The King James Version reads: "Father if thou be willing, remove this cup from me; nevertheless not my will, but thine be done."

I would say that the phrase "IF you are willing" or "IF thou be willing" is equivalent to "IF it be thy will."

We can also compare Matthew's account of the same prayer where we find two "IFs." In Matthew 26:39 Jesus prays, "IF it is possible, may this cup be taken from me. Yet not as I will, but as you will." In verse 42 he prays, "Father IF it is not possible for this cup to be taken away unless I drink it, may your will be done." The phrase "if it is possible" is to say "If it can possibly be in accordance with your will."

The absence of the "if" would have added weight to Ben's view, although, as I pointed out in my response to Ben, in the Old Testament prophets the "cup" metaphor refers to God's wrath (i. e., punishment against sin). If Jesus' reference to the "cup" is consistent with his prophetic heritage then the "cup" could quite plausibly be a reference to the cross, which would mean that he was praying that if there was any other way, then his petition would be for the Father to grant it.

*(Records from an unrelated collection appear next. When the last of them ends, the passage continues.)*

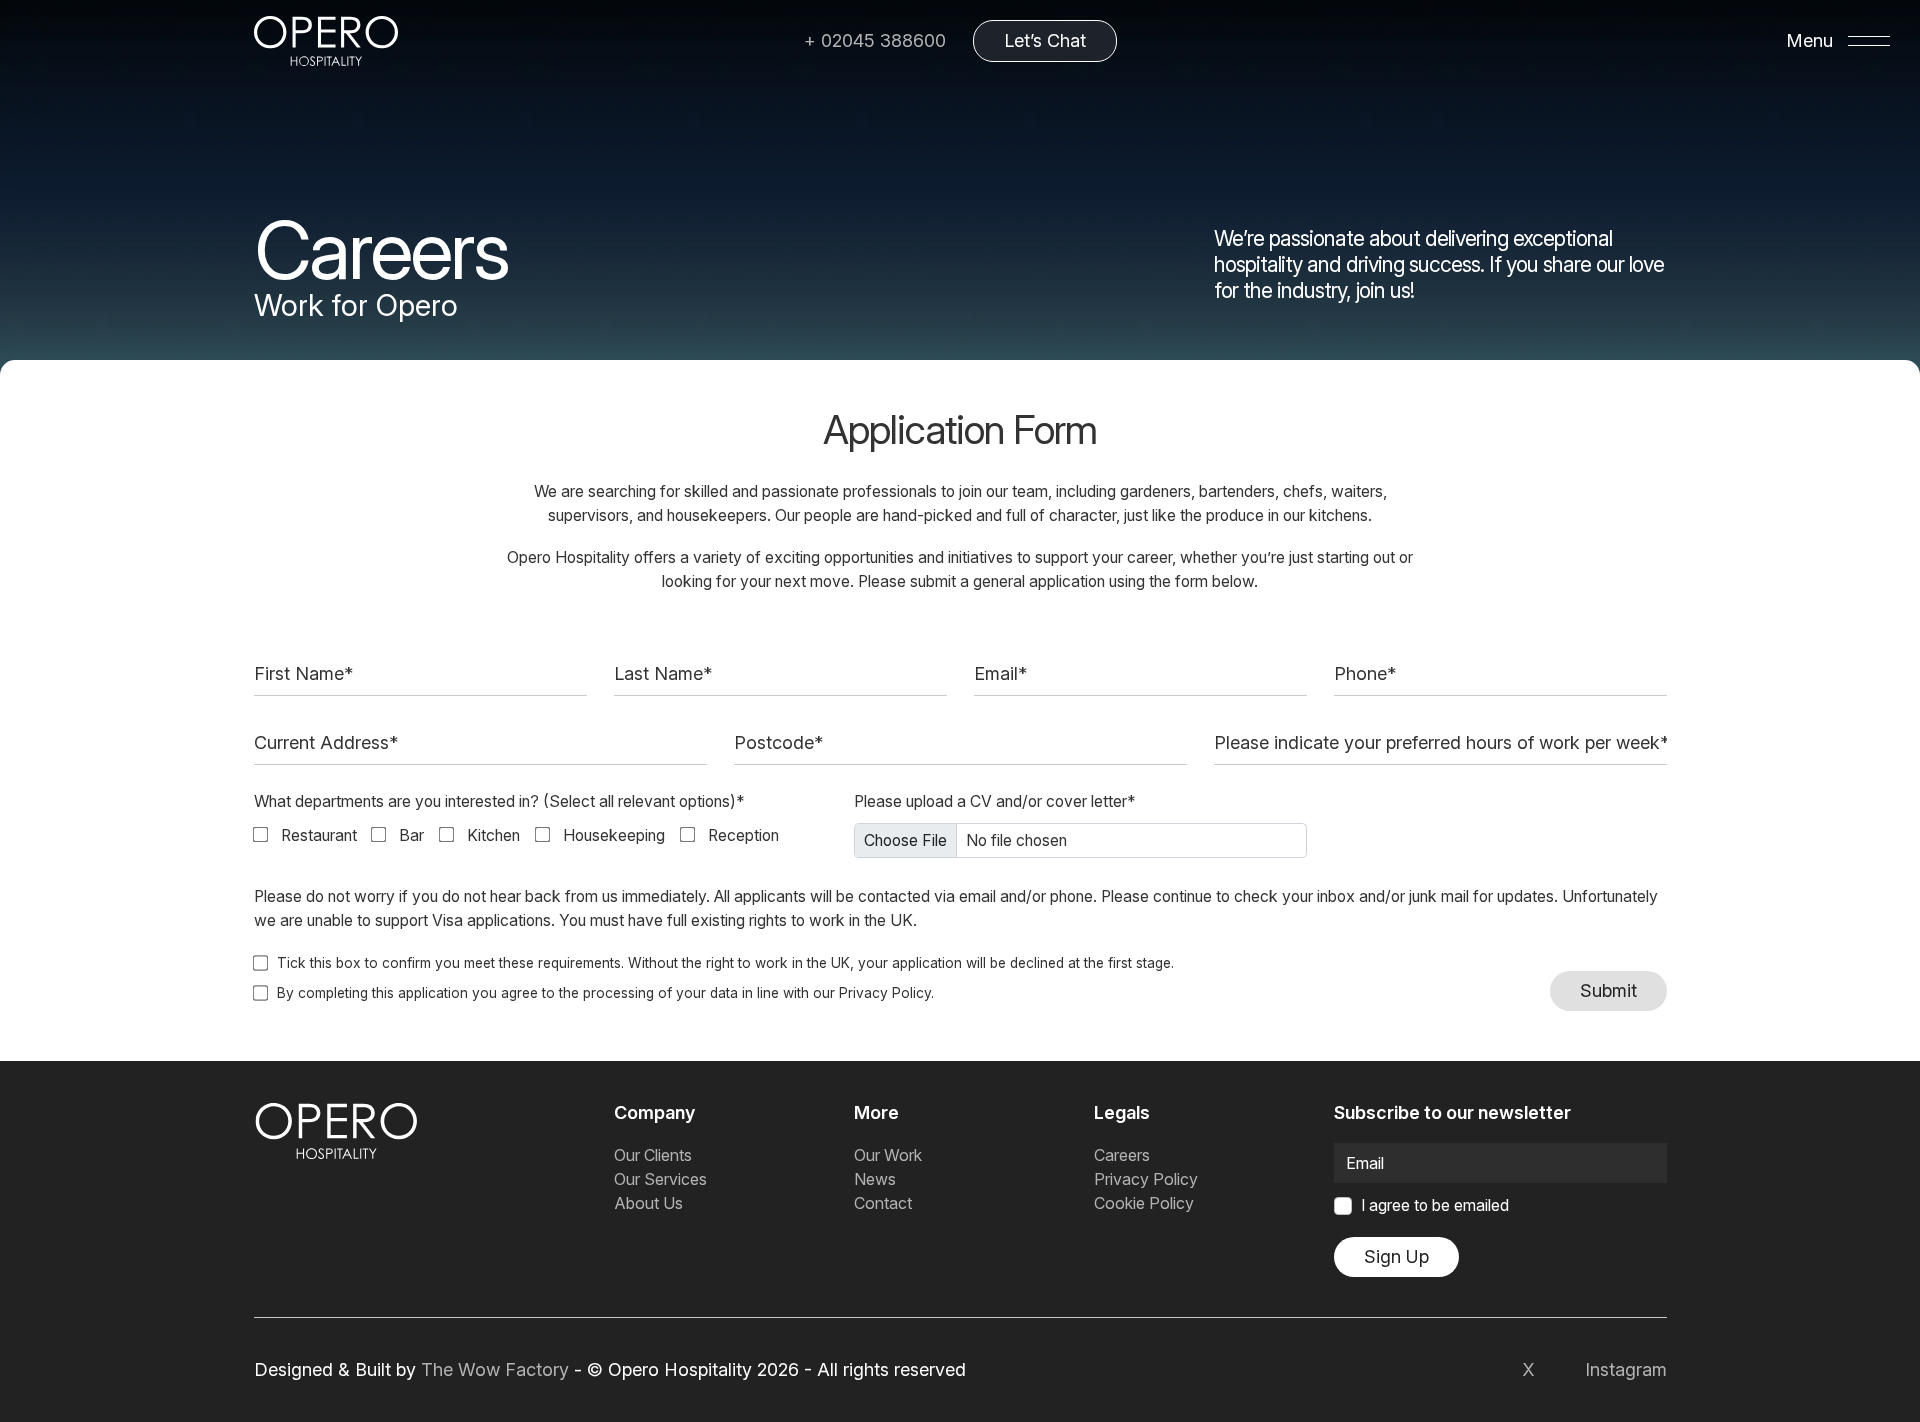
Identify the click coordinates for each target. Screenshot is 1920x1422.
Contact (883, 1203)
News (875, 1179)
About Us (648, 1203)
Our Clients (653, 1155)
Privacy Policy (885, 993)
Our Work (888, 1155)
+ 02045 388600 (875, 40)
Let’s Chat (1045, 40)
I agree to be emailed (1435, 1205)
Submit (1608, 990)
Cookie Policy (1144, 1203)
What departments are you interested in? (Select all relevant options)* (499, 801)
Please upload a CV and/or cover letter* (995, 801)
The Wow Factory (495, 1369)
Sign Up (1396, 1256)
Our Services (660, 1179)
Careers (1122, 1155)
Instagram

Moreover, just because Jesus knew God's will did not make compliance easy or preferable. Jesus did say, "NOT what I will, but what you will" meaning that there could be some discrepancy between what he (as a human of flesh and emotion) would want and what the Father would want. Jesus surrendered to what the Father wanted, putting his own desires aside. There are likewise times in our lives in which a believer's will and the Father's will could be at odds. We should humbly submit to what he wants, which may at times mean putting our own desires aside.

But unlike Jesus, who knew what it would take to save the world, we cannot always claim to know what the Father's will is in a given situation. So to pray "if it be thy will" could be a plea of ignorance as we're searching for help with a decision or as we're asking God to orchestrate the right outcome when we may not know what that should be.

A person who prays "if it be thy will" might actually be meaning the same thing Jesus meant when he said, "Not what I will, but what you will."


Bobby Valentine

This has been a very good series Wade.

Shalom,
Bobby Valentine

paula harrington

I second what Bobby said. Very good series.

Gallagher

Wade,

To your statement, "Likewise, prayer is not merely about getting what we want. It's about aligning ourselves with what is best in God's grand scheme. This isn't to say that prayer only changes us, but that it never changes God."

Great thought! I may "borrow" that sometime.